The Ruins of Volubulis |
Driving the area south of Ouzane, heading to Volubulis, we
passed mile after mile of harvested wheat field, and valleys of olive
trees. The locals farmers have an
interesting method of stacking their straw in the shape of a large barn with a
peaked roof, I assume it is to help shed what rainfall they do received, but to
my eye it look like the barn simply disappeared.
The Roman city of Volubulis was founded between 100 and 200
b.c., and was one of the furthest outposts of the Roman Empire, at its peak it
was home to more that 20,000 people, many of whom worked to make olive oil, as
witnessed by the remnants of olive presses and storage areas. The Romans abandoned the city after about 500
years and it was inhabited by Berbers until the arrival of the Muslims in the 7th
century. The leader of these Muslims was
Moulay Idriss, the great grandson of the Prophet Muhammed. Idriss commissioned a town to be built on the
neighboring hills, and much of the marble from Volubulis was take there to be
used in the construction of the town.
Idriss is buried there, and his tomb is considered one of the most holy
sites in Islam. Until recently
non-Muslims were forbidden to remain overnight in the city, though that has
begun to change. It is said that a
Muslim who makes 5 pilgrimages or Hajj’s to Moulay Idriss is considered to have
performed the Hajj, one of 5 Pillars of Islam, the others being, Charity,
Prayer 5 Times per day, Declaration of Faith, and Fasting During Ramadan.

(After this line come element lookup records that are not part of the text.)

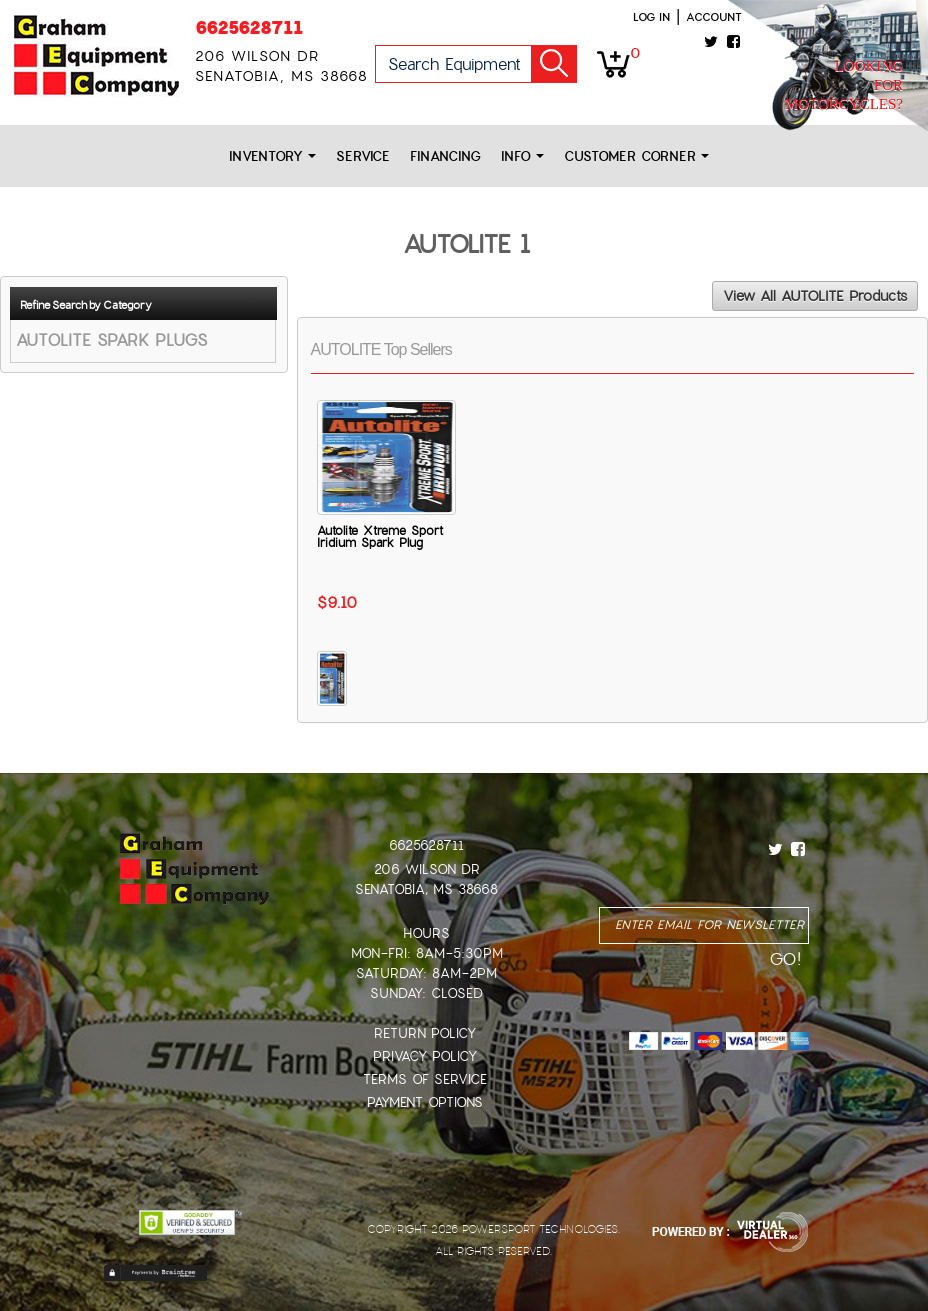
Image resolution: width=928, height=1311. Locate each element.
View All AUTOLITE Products (815, 296)
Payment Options (425, 1102)
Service (363, 156)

We hired a guide to see the ruins of Volubulis, he spoke
Arabic, and I was able to translate to Mary and Anne. In Moulay Idriss, a man helped us find the
overlook to the tomb of Moulay Idriss, and also showed us the only round
Minaret in Morocco, whose mosaic tile work spells out La Allah Ila Allah, which
means There is no God but Allah.
After departing Moulay Idriss, we headed to Fes, the
Imperial City of Morocco. Despite a bit
of difficulty finding parking and after a quick walk up a narrow alley, we
entered an amazing hotel, Palais Amani, we checked into our room, rinsed the
road from our bodies, and changed for dinner, which we ate in the courtyard of
the Riad, Anne again didn’t make it to dinner, so we took her up to the room,
and just opened the door to the room and told her if she needed us, just come
to the balcony and call for us. So so
nice.
Really enjoying these posts! -Becky Z.